Напряженно работала подпольная типография, в которой печатали прокламации, листовки, воззвания. Весь этот материал распространялся не только среди населения территории, занятой белыми, но даже и на фронте. Иногда подпольный комитет выпускал прокламации на английском и французском языках, и они попадали в руки иностранных солдат, наводнивших Кубань и Дон.

Вся эта работа подпольщиков давала заметные результаты. Под влиянием устной и печатной агитации и пропаганды большевиков рабочие и многие казаки отказывались идти в белую армию, тысячами дезертировали, создавали партизанские "зеленые" отряды и дрались против белогвардейцев...

...Однажды Семаков пришел к Виктору поздно вечером. Был он страшно бледен, чем-то сильно взволнован.
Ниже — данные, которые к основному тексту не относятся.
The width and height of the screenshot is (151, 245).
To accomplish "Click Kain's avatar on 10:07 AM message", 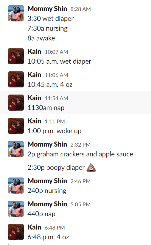I will (16, 56).
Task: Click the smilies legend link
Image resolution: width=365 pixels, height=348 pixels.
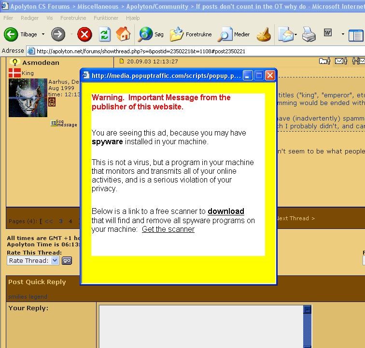Action: [28, 296]
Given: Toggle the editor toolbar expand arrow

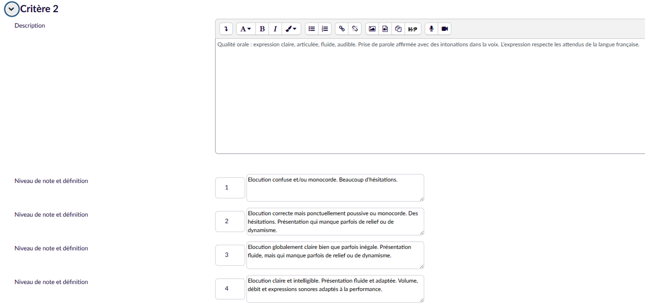Looking at the screenshot, I should click(x=226, y=29).
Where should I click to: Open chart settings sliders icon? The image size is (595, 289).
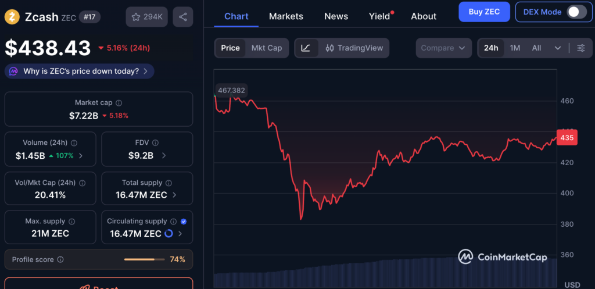click(x=580, y=48)
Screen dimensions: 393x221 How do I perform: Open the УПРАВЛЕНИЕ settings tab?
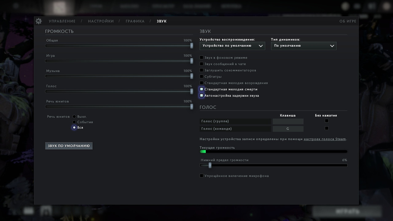click(x=62, y=21)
Не поздоровавшись с ним, тяжело опустился на диван.

- В чем дело, Иван Гаврилович? - встревоженно спросил юноша, чувствуя, что с его другом что-то произошло.
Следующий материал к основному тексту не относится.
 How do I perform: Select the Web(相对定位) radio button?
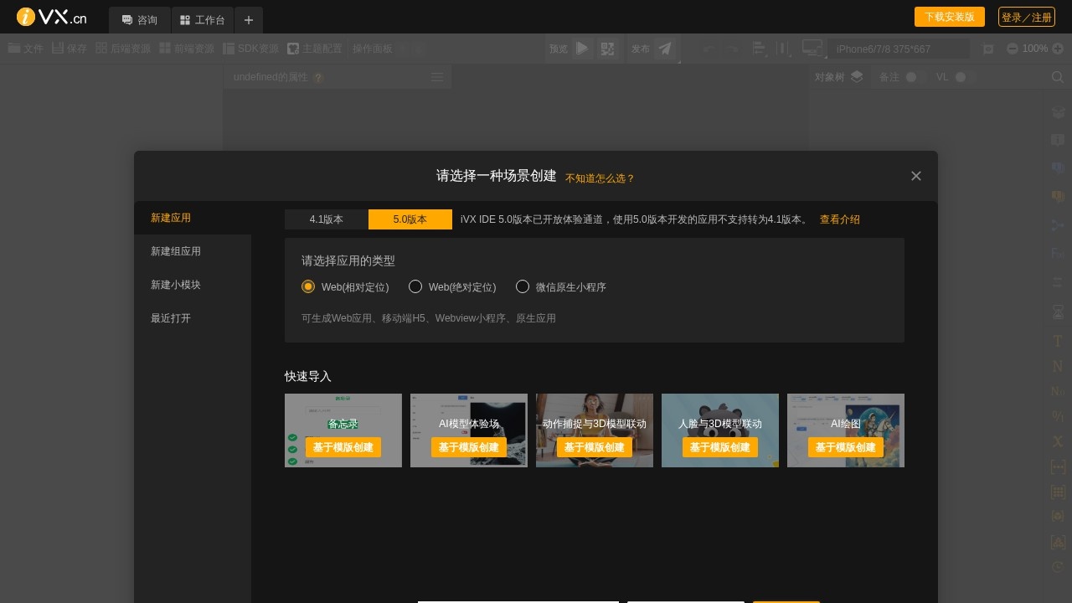pos(308,286)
- Беда, Виктор! - хрипло прошептал Семаков. - Большая беда... Полный провал... полиция открыла нашу типографию. Много товарищей арестовано... Арестован и Журычев...

- Что ты говоришь! - всплеснул руками Виктор. - Журычев арестован?.. Что же делать теперь?.. Надо попытаться освободить его.

- Едва ли это теперь возможно, - сказал Семаков. - Контрразведчики, после нашего побега, стали более бдительными. Сейчас идет по городу повальная облава. Беляки рыщут по всем квартирам наших подпольщиков, арестовывают всех, кого застают дома... Я тоже чуть не попался в их лапы. Чудом уцелел... Подхожу к квартире, смотрю - в окнах свет. "Что за диковина, думаю, кто это в моей квартире?" Иду к подъезду, смотрю у двери стоит полицейский, я - круть, да назад. Он за мной, стрелять стал... Едва убежал... Пришел вот к тебе, думаю, что о твоей квартире никто не знает. Переночевать можно у тебя?

- Что за вопрос, Иван Гаврилович! - воскликнул Виктор. - Конечно, можно. Только я боюсь, как бы не нагрянули и сюда.

- Нет, - успокаивающе сказал Семаков. - Ты же совсем недавно здесь стал жить. Никто еще не знает из наших о твоей квартире.

- Да, это верно, - согласился Виктор. - Иван Гаврилович, как белые могли узнать адреса типографии, Журычева и других наших товарищей?

- Может быть, провокатор у нас завелся, - угрюмо буркнул Семаков. Он и выдал всех.

- Неужели среди нас есть такие люди?..

- Наивный ты, Витя, - горько сказал Семаков. - Мы ведем с классовым врагом борьбу не на жизнь, а на смерть... Враг ухищряется всевозможными методами вредить нам, мешать нашей борьбе. Они протаскивают в наши ряды своих агентов. Эти-то подлецы и предают нас...

XIX

Арест руководителя подпольного комитета Журычева и многих других подпольщиков, а также провал типографии не сломил воли подпольной партийной организации. Коммунисты не опустили рук, не растерялись. Они продолжали выполнять дело, порученное им партией.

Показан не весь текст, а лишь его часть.